One day I sat down in my honors history class and saw a book on the desk behind me. Picking it up, I found the title to be “Comparative Greek and Latin Grammar.” I asked S. why he was reading it. “For fun,” he answered. I still do not know if he was joking.
It was the time of Sputnik and the American government was in a blind panic because we had fallen behind the Russians. Suddenly, the pillars in the library were surrounded by new bookcases filled with books from the National Science Foundation with undergraduate and graduate math and science textbooks. I certainly did not use them, but others may have done so.
Dr. Bender, who was our physics and experimental physics teacher, had years of experience working out at Brookhaven National Laboratories on Long Island before he came to Stuyvesant. I was blessed one day to enter the experimental lab when some student was winding the last coil for a particle accelerator they were constructing. I got to wind the last two turns on that coil. What an absolute thrill! I spent many lunch hours in the ham radio “shack” learning code and theory. I think I still remember Stuyvesant’s call letters—WA2CLE.
What happened at Stuyvesant was an example of providing space at the top for whoever could reach higher. I ate lunch with Ronnie G. who later piloted a space shuttle. Danny F. sat in front of me in homeroom. He won the Westinghouse contest that year by solving a math problem that was, until that point, unsolvable. At that time, he was only 15 years old. A few of the kids in my class became very important, so important that they disappeared into Arpa and other such agencies (Arpa preceded Darpa.).
Many of the Stuyvesant graduates are so grateful for their education that they support an alumni association that funds special projects for the current crop of students. The best way to develop skills of any kind is to be able to tinker. Today, tinkering takes money because otherwise there is nothing worthwhile to tinker with.
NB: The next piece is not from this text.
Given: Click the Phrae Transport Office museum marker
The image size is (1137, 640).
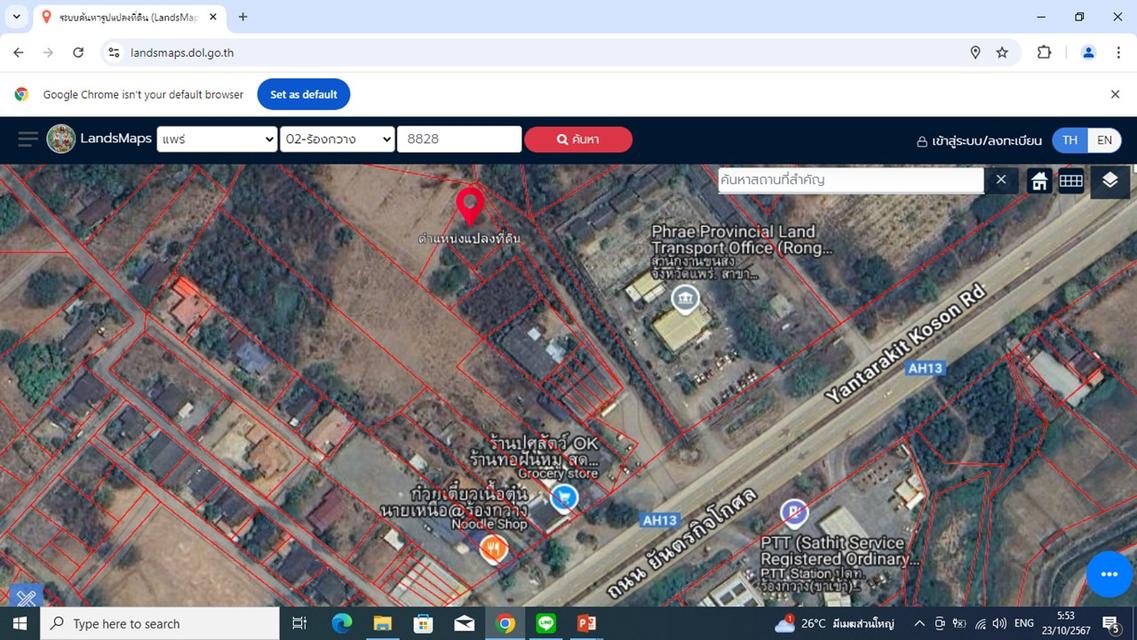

So, this is how we come to the crossroads between equality of opportunity and equality of outcome. This choice takes us down two completely different roads and to two different destinies. Either we are a problem-solving animal or we are not. Soon we will not have to know how to drive a car, lay bricks, or run a business. These tasks will be either automated or optimized by algorithms that are not understandable by anyone with blood in their veins and a brain in their heads. Nothing that is repetitive will be outside a computer’s abilities.
The proper approach to retaining the human facility to solve problems is to have a constant flow of problems to solve. That is, of course, true for exceptional students, but it is even truer for both slow and average students. We progress by being forced to progress.
The most ironic finding to date about intelligence is that, when grandfather is forced to solve problems, father and grandson find the same problems more within their grasp. (That is how birds know how to build their nests even though they have never seen one being constructed.)
If we turn this understanding around, when grandfather is given a sterile learning environment, father and grandson will become relatively incompetent. The intelligence of children, then, is at least partly inherited through the challenges faced by the grandparents and parents. In this way, we produce our own fate. Suck on the implications of that for a while!